Jack Liebeck. Photograph: www.jackliebeck.comMany will remember the notable premiere of what is now the First Violin Concerto (1985), which was televised live from St Magnus Cathedral in the Orcadian capital of Kirkwall as part of that year’s St Magnus Festival – with Isaac Stern (for whom the work was written) joined by the present orchestra and its then principal conductor André Previn; they went on to record the work. Concerto-writing became the centre of Maxwell Davies’s output throughout the next decade, which is not to decry either the significance or success of this work in its often deft handling of a formal design inspired though never beholden to the example of Mendelssohn’s E minor Violin Concerto.
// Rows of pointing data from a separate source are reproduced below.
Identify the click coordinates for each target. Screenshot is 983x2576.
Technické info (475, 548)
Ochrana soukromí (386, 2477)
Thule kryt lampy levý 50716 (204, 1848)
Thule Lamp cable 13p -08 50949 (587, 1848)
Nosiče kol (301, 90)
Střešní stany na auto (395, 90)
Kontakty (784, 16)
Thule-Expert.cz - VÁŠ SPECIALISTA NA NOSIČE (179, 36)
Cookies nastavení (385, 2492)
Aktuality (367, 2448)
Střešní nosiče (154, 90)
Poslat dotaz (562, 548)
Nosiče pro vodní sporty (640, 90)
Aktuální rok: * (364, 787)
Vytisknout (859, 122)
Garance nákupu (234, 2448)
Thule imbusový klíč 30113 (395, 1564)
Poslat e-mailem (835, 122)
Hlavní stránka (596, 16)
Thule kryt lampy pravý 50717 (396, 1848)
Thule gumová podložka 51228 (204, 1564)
It helped that this performance had a soloist in Jack Liebeck able to surmount its numerous technical challenges, without losing sight of the expressive fervency that informs the progress of a sombre though never unduly earnest first movement that balances – in length as well as in intensity – the wistful elegance of its central Adagio and ironic humour of its finale: the latter building to a heightened recall of earlier ideas prior to the eloquent conclusion.

Those present who were unfamiliar with Maxwell Davies’s output might have been forgiven for wondering at his penning genuinely ‘light’ music, but this has been a constant preoccupation and nowhere better illustrated than in An Orkney Wedding, with Sunrise (1984). Written for the centenary of the Boston Pops Orchestra, these variations on a folk-tune (of the composer’s devising) vividly chart the course of a wedding ceremony and subsequent celebration on the island of Hoy – finally making way for a coup de théâtre with the arrival of a bagpiper in full ceremonial dress for a resplendent apotheosis. With Robert Jordan right on cue, Brabbins directed the RPO with aplomb in a performance that ended the evening in uproarious fashion.